Der 700-Milliarden-Dollar-Plan der US-Regierung bringt nur Zeit vor dem nächsten Absturz. Doch weil Washington Mutual vor dem Kollaps steht, könnte der Kongress gezwungen sein, einzulenken.
Henry Paulson: Würden Sie diesem Mann Ihr Geld anvertrauen? (via kilnishi, Flickr)
Da ich eigentlich noch im Urlaub weile, nur ein paar kurze Worte zur US-Bankenkrise: Die Lage ist ernst, doch das Rettungspaket von US-Finanzminister Hank Paulson zeigt wieder einmal die Makel der Politik der Bush-Administration – so kurzsichtig das Programm des Finanzministers ist, so rücksichtslos versucht er, in Zeiten der schwersten Krise seine Macht zu konzentrieren.
Über die Kurzsichtigkeit haben andere Blogs bereits geschrieben: Die US-Regierung kauft den Banken faule Kredite in Höhe von 700 Milliarden Dollar ab, um die Austrocknung des Kreditmarktes zu verhindern und die Bilanzen der Kredithäuser zu entlasten. Damit dürften genau die Banken aus dem Sumpf gezogen werden, die am rücksichtslosesten spekuliert hatten. Mögliche Strafen für die Verantwortlichen? Bislang ebenso wenig vorgesehen wie eine Rückzahlung, falls der Staat die erstandenen Papiere nur unter Wert weiterverkaufen kann.
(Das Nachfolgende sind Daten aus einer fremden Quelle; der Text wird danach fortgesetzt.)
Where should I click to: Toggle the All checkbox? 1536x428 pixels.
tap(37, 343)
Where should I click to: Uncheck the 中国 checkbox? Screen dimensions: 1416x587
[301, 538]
Die Regierung verschafft den Banken die Möglichkeit, sich des Bilanzschimmels preiswert zu entledigen. Damit kauft sie sich vor allem Zeit – über eine neue Blase, zum Beispiel im Bereich der Konsumentenkredite für die bereits jetzt hoffnungslos überschuldeten US-Privathaushalte. Direkte Hilfen für Immobilieneigentümer, die ihre Schulden nicht mehr bedienen können, wären hier ehrlicher und wahrscheinlich sinnvoller gewesen. Das strukturelle Problem der Überschuldung des privaten Sektors wird mittelfristig zum nächsten großen Knall führen – die 700 Milliarden Dollar Staatshilfen an die Banken, die das Haushaltsdefizit und damit die Inflation weiter steigen lassen werden, werden nur der Anfang eines viel größeren Bail-Outs sein. Bis dahin bezahlen die USA mit einem weiter sinkenden US-Dollar und der möglichen Reserve-Teilumschichtung von einflussreichen Stützländern wie China einen hohen Preis für die Wall-Street-Exzesse der vergangenen Jahre.
Neben der Fehlerhaftigkeit des Plans zeugt auch die Herangehensweise Paulsons vom Scheitern der Bush-Administration auf einem weiteren Gebiet: Ähnlich wie nach 9/11 (hier aber, liebe politische Feuilletonisten, enden allerdings die Vergleiche) möchte die Regierung den Plan mit einem “Wer nicht für uns ist, ist gegen uns und unpatriotisch“ durch den Kongress peitschen. Dass dieser danach ebenso wenig Einfluss und Prüfmöglichkeit auf die Verwendung der 700 Milliarden wie die Gerichte hat, ist ein schlechter Scherz; dass mit Hank Pauson ein ausgesprochener Wall-Street-Freund am Werk ist und durch die Intransparenz Korruption und Hinterzimmer-Absprachen Tür und Tor geöffnet ist, ist eher zum Heulen.
Dennoch könnte Paulson mit seinem Plan durchkommen, wenn der Druck auf den Kongress steigt, das Gesetz im Schnelldurchgang durchzuwinken. Ein mögliches Szenario: In sehr wenigen Tagen droht der Kollaps von Washington Mutual, der Einlagensicherungsfonds FDIC könnte die Ausfälle nicht decken – und müsste vom Staat gerettet werden. Währenddessen würden Millionen von Amerikanern in Angst um ihre Einlagen vor der Filiale ihrer Bank anstehen – ein Szenario wie zu Beginn der Großen Depression 1932. Da kein Abgeordneter an einem solchen Domino-Stoß schuld sein möchte, stimmt der Kongress Paulsons Programm mit der Pistole auf der Brust (und mit kleinen symbolischen Ergänzungen zu Managergehältern u.ä. in der Tasche) zu, der erste Bail-Out im Rahmen des 700-Milliarden-Dollar-Programms ist Washington Mutual, die – vom Staat gesichert – an einen Kokurrenten verkauft wird.